Roadies acompanha jovens na estrada por 30 dias, enquanto viajam por diferentes partes do país cumprindo tarefas e desafios. "Apenas criamos situações, e as pessoas preenchem com suas emoções e estratégias. Mas conforme as temporadas foram crescendo, as tarefas foram se tornando cada vez maiores. E então as coisas se tornaram mais intensas", explica.

More também aponta que há horas e horas de filmagem. Os editores têm que escolher o que incluir e, mais importante, o que deixar de fora. Isso é muito poder em suas mãos. "Isso pode realmente mudar o curso de uma história", diz. E o critério mais importante no processo de decisão é o fator entretenimento do público.

Conquistando o público

Na Roma antiga, o imperador tinha poder direto sobre o destino do gladiador. Mas ele também tinha os espectadores em mente, visando, em última análise, manter sua popularidade. Quando um dos gladiadores perdia sua arma e levantava um dedo — o símbolo para pedir misericórdia — o imperador normalmente pedia à multidão para sinalizar por gestos ou gritos se o gladiador deveria ser perdoado ou condenado à morte.
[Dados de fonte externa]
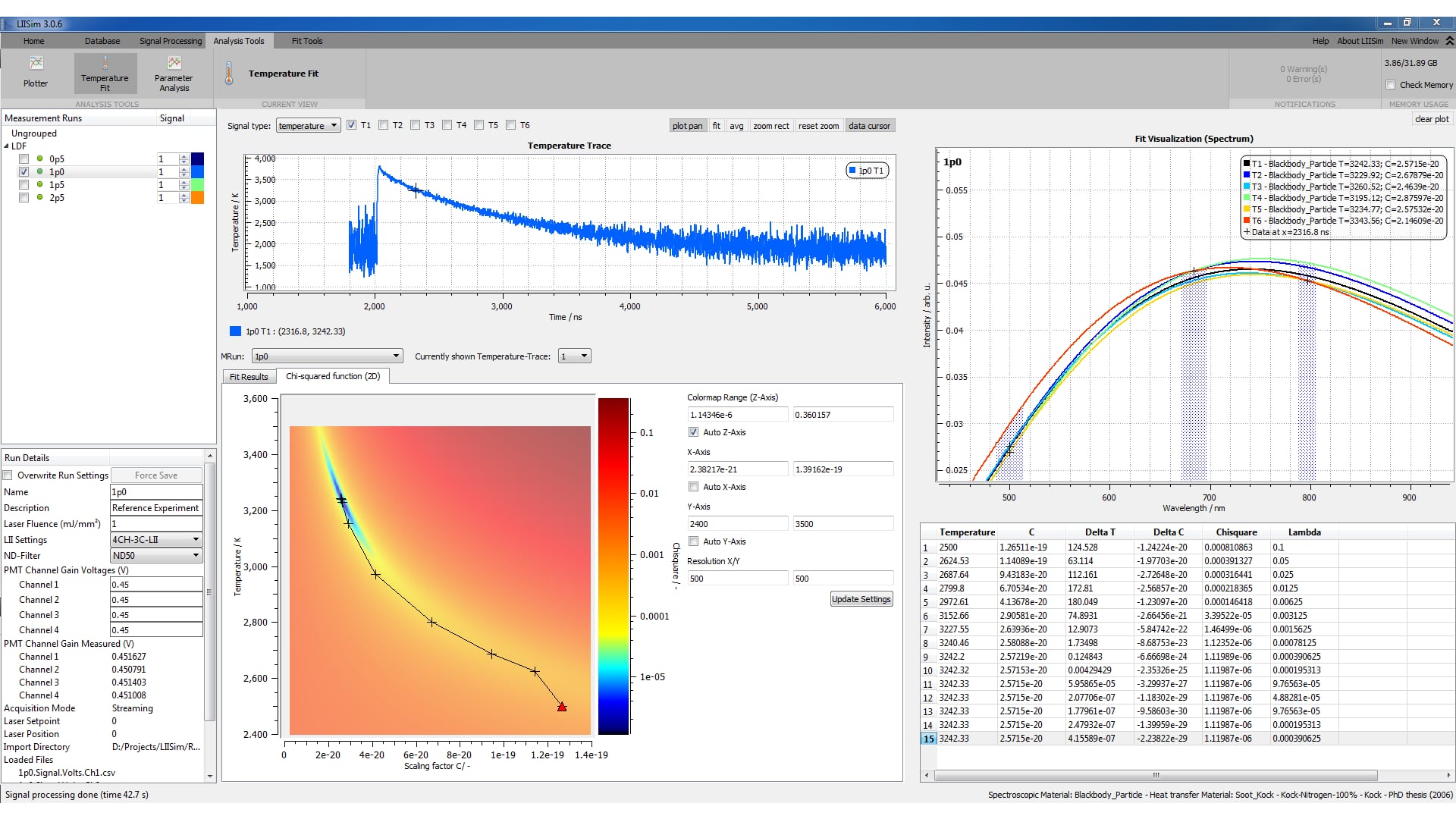This screenshot has height=819, width=1456.
Task: Select the Temperature Fit tool icon
Action: [x=105, y=64]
Hoje em dia, os reality shows obviamente não envolvem a morte, mas têm recebido muitas críticas ao longo dos anos, seja pelas más condições de trabalho no set, por promover padrões de beleza pouco saudáveis ​​ou por serem falsos e manipuladores.

Recentemente, um aspecto que tem ganhado destaque é a saúde mental. Os participantes de muitos programas diferentes têm falado sobre a solidão, ansiedade e até depressão que vivenciaram durante e após as filmagens. É por isso que muitos programas agora oferecem alguma forma de apoio psicológico durante e mesmo após as filmagens, mas nem sempre é o suficiente.

Lutas de gladiadores foram proibidas no início do século 5º, mas hoje filmes sobre o tema ainda atraem um grande público. O primeiro Gladiador de Ridley Scott arrecadou cerca de 457 milhões de dólares (R$ 2,6 bilhões) no mundo. E a sequência promete não ficar muito longe disso.